On Mon, 2009-05-11 at 11:31 +0100, Jakob Voss wrote
> A format should be described with a schema (XML Schema, OWL etc.) or at
> least a standard. Mostly this schema already has a namespace or similar
> identifier that can be used for the whole format.
This is unfortunately not the case.
> For instance MODS Version 3 (currently 3.0, 3.1, 3.2, 3.4) has the XML
> Namespace http://www.loc.gov/mods/v3 so this is the best identifier to
> identify MODS.
And this is a perfect example of why this is not the case.
The same mods schema (let alone namespace) defines TWO formats, mods and
modsCollection.
To quote from the schema:
------------------------------------------------
***** An instance of this schema is
(1) a single MODS record:
-->
<xsd:element name="mods" type="modsType"/>
<!--
or
(2) a collection of MODS records:
-->
<xsd:element name="modsCollection">
<xsd:complexType>
<xsd:sequence>
<xsd:element ref="mods" maxOccurs="unbounded"/>
</xsd:sequence>
</xsd:complexType>
</xsd:element>
<!--
***** End of "instance" definition
-------------------------------------------------
So you're using the same identifier to identify two different things at
the same time.
We discussed this a lot during the development of SRU and there simply
isn't an existing identifier for an XML 'format'.

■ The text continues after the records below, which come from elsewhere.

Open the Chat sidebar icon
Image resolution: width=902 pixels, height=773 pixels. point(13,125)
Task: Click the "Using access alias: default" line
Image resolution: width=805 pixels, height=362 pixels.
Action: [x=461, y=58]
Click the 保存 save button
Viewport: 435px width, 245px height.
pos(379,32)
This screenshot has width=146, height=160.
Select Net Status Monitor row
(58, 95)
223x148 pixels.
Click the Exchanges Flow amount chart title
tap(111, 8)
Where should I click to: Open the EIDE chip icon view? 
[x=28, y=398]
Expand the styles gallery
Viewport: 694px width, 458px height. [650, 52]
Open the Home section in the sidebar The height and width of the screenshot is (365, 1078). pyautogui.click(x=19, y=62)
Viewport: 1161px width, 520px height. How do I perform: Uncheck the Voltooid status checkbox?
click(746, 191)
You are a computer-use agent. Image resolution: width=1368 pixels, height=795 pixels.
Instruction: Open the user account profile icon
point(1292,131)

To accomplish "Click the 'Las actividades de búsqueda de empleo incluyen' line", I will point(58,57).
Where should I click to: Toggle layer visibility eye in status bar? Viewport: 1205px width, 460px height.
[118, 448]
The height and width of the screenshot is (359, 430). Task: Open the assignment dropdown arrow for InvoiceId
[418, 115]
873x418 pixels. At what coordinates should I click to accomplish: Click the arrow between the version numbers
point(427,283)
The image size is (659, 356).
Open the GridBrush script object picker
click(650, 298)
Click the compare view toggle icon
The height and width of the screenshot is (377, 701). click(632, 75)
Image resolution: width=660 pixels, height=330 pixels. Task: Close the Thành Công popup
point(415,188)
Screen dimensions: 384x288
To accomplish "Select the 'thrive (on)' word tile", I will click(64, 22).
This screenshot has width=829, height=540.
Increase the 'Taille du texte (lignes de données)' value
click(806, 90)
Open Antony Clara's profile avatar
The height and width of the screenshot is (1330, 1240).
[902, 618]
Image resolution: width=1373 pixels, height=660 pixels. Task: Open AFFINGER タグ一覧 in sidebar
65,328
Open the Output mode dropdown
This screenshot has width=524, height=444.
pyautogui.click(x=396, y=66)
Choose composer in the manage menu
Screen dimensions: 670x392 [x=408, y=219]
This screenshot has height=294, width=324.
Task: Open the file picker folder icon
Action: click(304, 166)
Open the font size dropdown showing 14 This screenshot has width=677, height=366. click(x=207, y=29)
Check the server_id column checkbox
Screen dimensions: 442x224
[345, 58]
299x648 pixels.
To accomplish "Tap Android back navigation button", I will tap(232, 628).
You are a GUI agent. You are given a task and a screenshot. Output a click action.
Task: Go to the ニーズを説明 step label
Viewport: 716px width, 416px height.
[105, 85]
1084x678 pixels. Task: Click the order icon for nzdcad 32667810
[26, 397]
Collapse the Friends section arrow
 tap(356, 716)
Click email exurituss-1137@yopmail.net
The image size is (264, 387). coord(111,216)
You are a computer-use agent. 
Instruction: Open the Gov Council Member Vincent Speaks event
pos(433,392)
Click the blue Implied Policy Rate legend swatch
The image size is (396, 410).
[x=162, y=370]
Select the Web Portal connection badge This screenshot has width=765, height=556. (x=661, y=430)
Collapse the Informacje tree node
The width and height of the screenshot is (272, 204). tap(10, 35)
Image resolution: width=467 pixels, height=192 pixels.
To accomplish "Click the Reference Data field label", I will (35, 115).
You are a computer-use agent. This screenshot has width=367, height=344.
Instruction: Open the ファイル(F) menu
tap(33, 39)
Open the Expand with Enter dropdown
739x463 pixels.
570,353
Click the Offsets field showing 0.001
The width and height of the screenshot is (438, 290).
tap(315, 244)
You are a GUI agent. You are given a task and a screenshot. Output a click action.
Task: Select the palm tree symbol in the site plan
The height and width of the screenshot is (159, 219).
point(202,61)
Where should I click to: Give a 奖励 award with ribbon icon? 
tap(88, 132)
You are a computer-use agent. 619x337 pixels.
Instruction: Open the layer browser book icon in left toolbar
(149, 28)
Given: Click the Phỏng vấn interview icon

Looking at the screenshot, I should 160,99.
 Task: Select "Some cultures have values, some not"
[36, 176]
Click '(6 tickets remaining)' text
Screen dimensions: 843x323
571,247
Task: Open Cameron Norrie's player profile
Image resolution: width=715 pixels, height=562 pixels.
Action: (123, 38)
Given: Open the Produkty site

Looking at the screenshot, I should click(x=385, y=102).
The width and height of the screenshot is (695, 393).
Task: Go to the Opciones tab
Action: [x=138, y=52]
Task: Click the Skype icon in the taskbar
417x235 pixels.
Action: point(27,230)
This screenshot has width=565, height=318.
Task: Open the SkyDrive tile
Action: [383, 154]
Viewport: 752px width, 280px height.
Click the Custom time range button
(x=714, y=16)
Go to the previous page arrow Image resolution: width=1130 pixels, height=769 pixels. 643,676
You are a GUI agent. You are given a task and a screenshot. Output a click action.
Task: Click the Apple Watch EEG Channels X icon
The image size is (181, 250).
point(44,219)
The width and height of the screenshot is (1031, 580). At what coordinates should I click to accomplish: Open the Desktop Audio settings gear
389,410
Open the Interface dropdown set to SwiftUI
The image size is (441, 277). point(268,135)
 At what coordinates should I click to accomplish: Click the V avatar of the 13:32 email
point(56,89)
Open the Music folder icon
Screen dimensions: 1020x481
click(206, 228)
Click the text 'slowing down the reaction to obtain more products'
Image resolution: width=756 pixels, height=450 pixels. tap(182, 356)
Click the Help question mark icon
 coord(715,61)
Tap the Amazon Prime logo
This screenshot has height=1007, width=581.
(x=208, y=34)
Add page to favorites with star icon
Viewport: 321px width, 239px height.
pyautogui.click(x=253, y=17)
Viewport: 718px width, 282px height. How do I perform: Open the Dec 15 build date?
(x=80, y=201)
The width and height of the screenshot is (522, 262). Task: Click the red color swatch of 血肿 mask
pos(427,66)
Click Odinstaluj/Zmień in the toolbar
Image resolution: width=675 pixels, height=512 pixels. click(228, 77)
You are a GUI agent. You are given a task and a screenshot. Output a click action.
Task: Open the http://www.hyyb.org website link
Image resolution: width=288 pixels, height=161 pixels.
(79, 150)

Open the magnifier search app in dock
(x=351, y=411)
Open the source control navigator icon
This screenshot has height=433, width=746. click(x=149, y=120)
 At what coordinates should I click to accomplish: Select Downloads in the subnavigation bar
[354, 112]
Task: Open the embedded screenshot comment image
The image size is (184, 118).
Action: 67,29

Also consider the following more hypothetical, but perfectly feasible
situations:
* One namespace is used to define two _totally_ separate sets of
elements. There's no reason why this can't be done.
* One namespace defines so many elements that it's meaningless to call
it a format at all. Even though the top level tag might be the same,
the contents are so varied that you're unable to realistically process
it.
Rob
|